Do you know who @I am?

September 9, 2009


Everybody loves a good “social media lets @everyperson take down a corporate Goliath” story. I enjoyed seeing Dave Carroll take an indifferent United Airlines to task for breaking his guitar and quickly soar to over 5MM views and major media coverage. There are plenty of stories validating that a complaint aired on Twitter gets quick attention, and it was funny to see Horizon Realty’s cluelessness in attempting to respond to a ‘libelous’ tweet.

But there’s a dark side to social media’s ability to break down barriers. I was delighted that Heather B. Armstrong finally got her Maytag washing machine fixed. I don’t begrudge her tweeting about it, or even asking the customer service rep “do you know what Twitter is.” Because it sounds like she had a terrible experience and an awful day, and I’d probably have tweeted it too. So where’s the dark side?

Well, Heather (a.k.a. @Dooce)  has over a million followers on Twitter. As great as it is that anyone can tweet their dissatisfaction, “some animals are more equal than others”, to quote Orwell. With about 1K followers, I might or might not get as quick or satisfactory a response as she did. And I know plenty of folks with less than a hundred Twitter followers because they’re in it for reasons other than amassing followers. I’m not sure that this new stratification – based on social media-enabled connections rather than family connections, political clout, or good old-fashioned wealth – is better than old styles of stratification.

Recently a customer had an issue signing up for service at the company where I work, and he contacted us about it. When I saw that his title was “social media strategist”, I picked up the phone just a little more quickly than I might have otherwise. I felt exactly as I felt about giving extra attentive service to the local millionaire or celebrity back in my bartending days.

▶ Listed entries
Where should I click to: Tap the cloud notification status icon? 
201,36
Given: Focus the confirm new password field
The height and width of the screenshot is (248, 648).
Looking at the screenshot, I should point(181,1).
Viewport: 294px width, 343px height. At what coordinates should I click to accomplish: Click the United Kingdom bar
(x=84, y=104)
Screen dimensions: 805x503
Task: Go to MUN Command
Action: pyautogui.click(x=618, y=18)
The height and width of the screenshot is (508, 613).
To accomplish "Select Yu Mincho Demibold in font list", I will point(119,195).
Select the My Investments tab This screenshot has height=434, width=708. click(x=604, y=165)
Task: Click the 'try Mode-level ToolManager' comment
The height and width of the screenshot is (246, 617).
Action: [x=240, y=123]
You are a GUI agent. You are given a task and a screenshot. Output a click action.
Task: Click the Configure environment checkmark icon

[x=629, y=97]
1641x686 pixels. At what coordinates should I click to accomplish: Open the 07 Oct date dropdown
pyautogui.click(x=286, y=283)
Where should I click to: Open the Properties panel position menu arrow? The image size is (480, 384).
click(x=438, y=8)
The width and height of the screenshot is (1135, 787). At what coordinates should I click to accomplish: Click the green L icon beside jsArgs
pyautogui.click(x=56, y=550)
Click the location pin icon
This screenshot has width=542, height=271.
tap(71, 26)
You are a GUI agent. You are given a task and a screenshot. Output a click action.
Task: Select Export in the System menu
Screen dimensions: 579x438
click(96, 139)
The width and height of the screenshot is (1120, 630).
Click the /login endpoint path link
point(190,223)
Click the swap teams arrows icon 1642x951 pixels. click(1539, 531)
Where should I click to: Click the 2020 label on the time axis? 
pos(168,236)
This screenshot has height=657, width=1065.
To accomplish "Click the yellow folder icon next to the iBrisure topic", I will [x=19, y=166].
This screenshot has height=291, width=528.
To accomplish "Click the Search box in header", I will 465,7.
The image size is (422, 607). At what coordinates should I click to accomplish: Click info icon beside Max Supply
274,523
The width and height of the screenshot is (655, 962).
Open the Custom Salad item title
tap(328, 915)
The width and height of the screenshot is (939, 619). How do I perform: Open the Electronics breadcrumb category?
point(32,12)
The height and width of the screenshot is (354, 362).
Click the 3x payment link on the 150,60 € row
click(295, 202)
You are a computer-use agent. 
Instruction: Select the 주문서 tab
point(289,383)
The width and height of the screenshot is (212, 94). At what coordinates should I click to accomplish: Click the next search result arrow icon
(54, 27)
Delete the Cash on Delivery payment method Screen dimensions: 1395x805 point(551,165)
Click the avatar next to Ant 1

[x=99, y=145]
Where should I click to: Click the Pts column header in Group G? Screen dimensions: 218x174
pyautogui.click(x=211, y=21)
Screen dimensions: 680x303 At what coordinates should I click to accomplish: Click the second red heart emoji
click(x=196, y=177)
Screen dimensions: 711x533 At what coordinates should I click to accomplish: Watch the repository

▶ Written tasks
1/ According to the blog post, how many Twitter followers does Heather B. Armstrong have?
2/ Copy out the rows word for word, starting at the row that contains "The width and height of the screenshot is (212, 94)." and continuing through the last row, with both ends included.
The rows are unrelated to the blog post.

▶ Per-task outputs
1/ Over a million.

2/
The width and height of the screenshot is (212, 94). At what coordinates should I click to accomplish: Click the next search result arrow icon
(54, 27)
Delete the Cash on Delivery payment method Screen dimensions: 1395x805 point(551,165)
Click the avatar next to Ant 1

[x=99, y=145]
Where should I click to: Click the Pts column header in Group G? Screen dimensions: 218x174
pyautogui.click(x=211, y=21)
Screen dimensions: 680x303 At what coordinates should I click to accomplish: Click the second red heart emoji
click(x=196, y=177)
Screen dimensions: 711x533 At what coordinates should I click to accomplish: Watch the repository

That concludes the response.